Home > No link between antidepressants and intracerebral haemorrhage in stroke patients

No link between antidepressants and intracerebral haemorrhage in stroke patients

Presented by
Dr Mithilesh Siddu, George Washington University, Washington DC, USA
Conference
AAN 2021
No association was found between the use of antidepressants (AD) and the occurrence of intracerebral haemorrhage (ICH) in a large population-based study of the Florida Stroke Registry (FSR), a voluntary stroke registry of Florida hospitals. This was the conclusion of the authors after analysing 127,915 AD-using and non-AD-using stroke cases [1].

The use of SSRIs, a commonly prescribed AD, has been associated with an increased risk of ICH [2]. The authors hypothesised that SSRIs may increase the risk of ICH through the effect they have on serotonin, as this neurotransmitter has an influence on blood coagulation. The study compared the proportion of ICH in preliminary AD-using (n=17,009, median age 74) and non-AD-using (n=110,906, median age 72) stroke patients.

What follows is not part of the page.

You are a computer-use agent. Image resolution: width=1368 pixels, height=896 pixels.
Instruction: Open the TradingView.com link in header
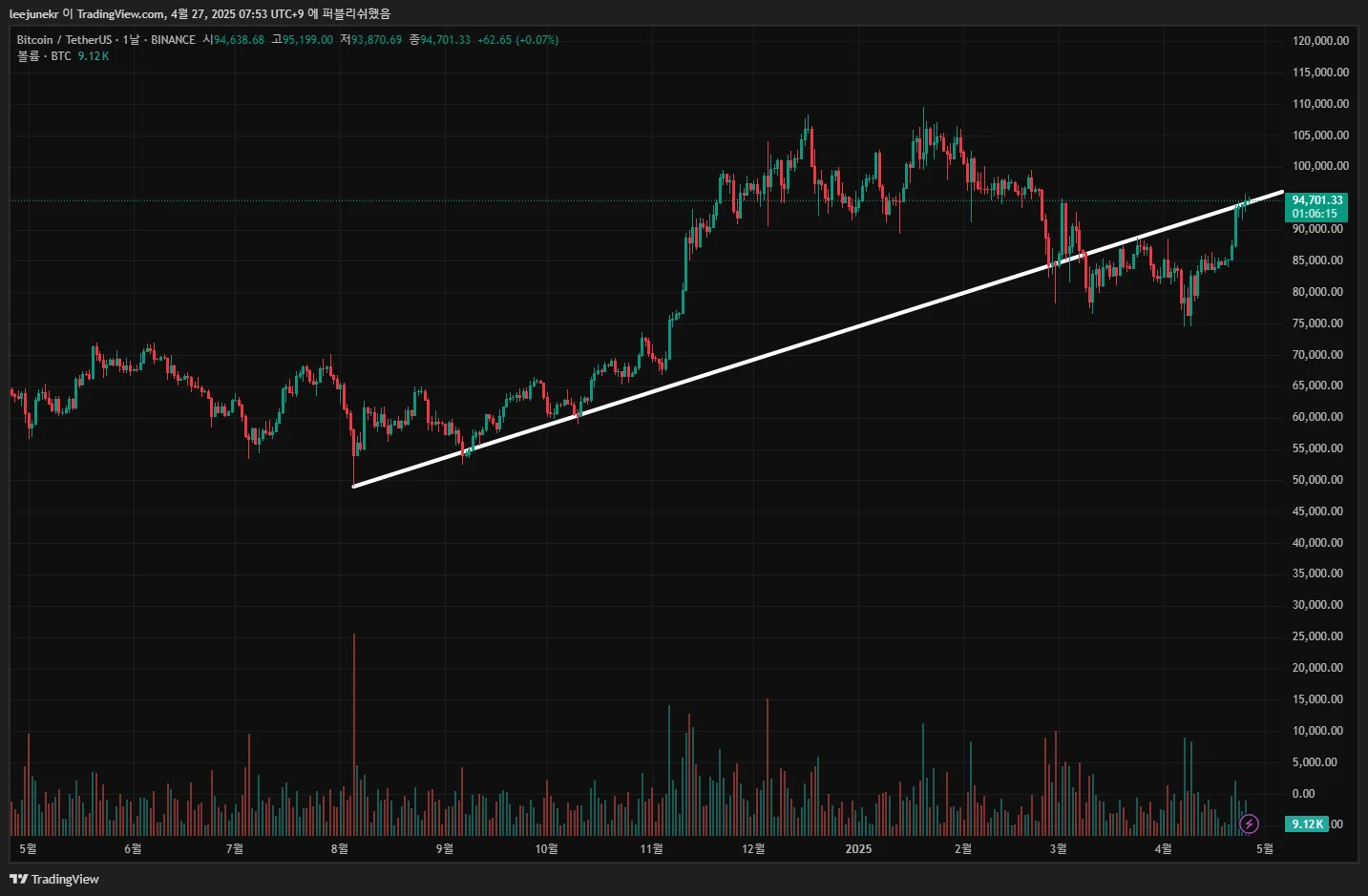[120, 13]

No significant difference was found between the AD group (11% ICH) and the non-AD group (14% ICH). Adjusting for age, race, hypertension, diabetes mellitus, the use of anticoagulants, antiplatelets, and statins in multivariable analysis did not change this conclusion.

Since AD are often prescribed to patients with ICH at hospital discharge, the authors also analysed the rate of SSRIs among the prescribed AD. Of the ICH patients with available AD information, 9% was discharged with a prescription for AD, 74% of those were SSRIs.

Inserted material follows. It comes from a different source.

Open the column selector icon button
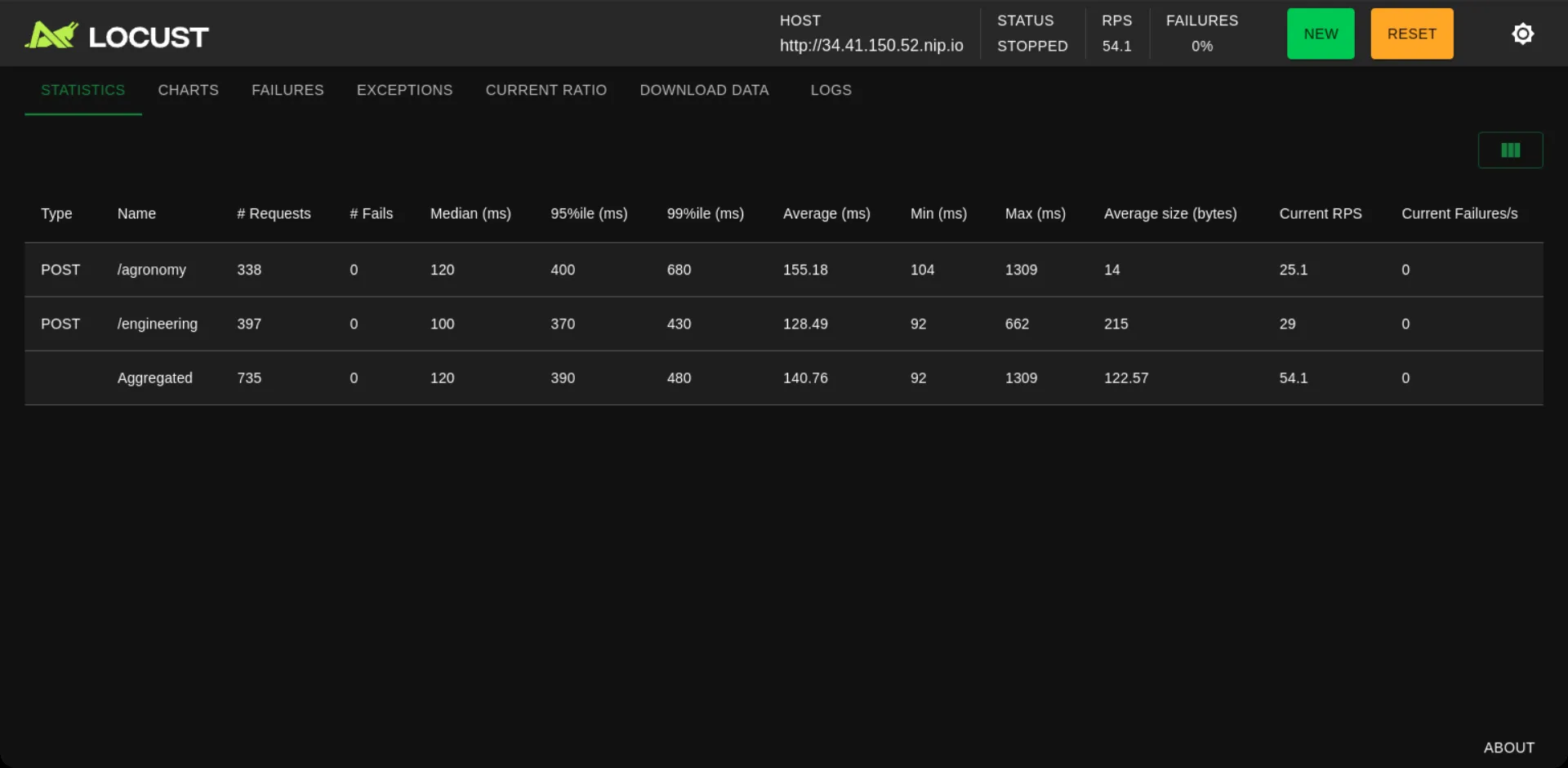Image resolution: width=1568 pixels, height=768 pixels. (1510, 150)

The study participants were exclusively stroke patients and the available information on preliminary AD use was limited. The duration, dosage and type of AD the patients had been using was not registered. The authors therefore stress the importance of further research into the association between AD and ICH.

  1. Siddu M, et al. Association Between Antidepressants Use And Intracerebral Hemorrhage: Florida Stroke Registry. P15.001, AAN 2021 Virtual Congress, 17-22 April.
  2. Javors MA, et al. Int J Neuropsychopharmacol. 2000 Sep;3(3):229-235.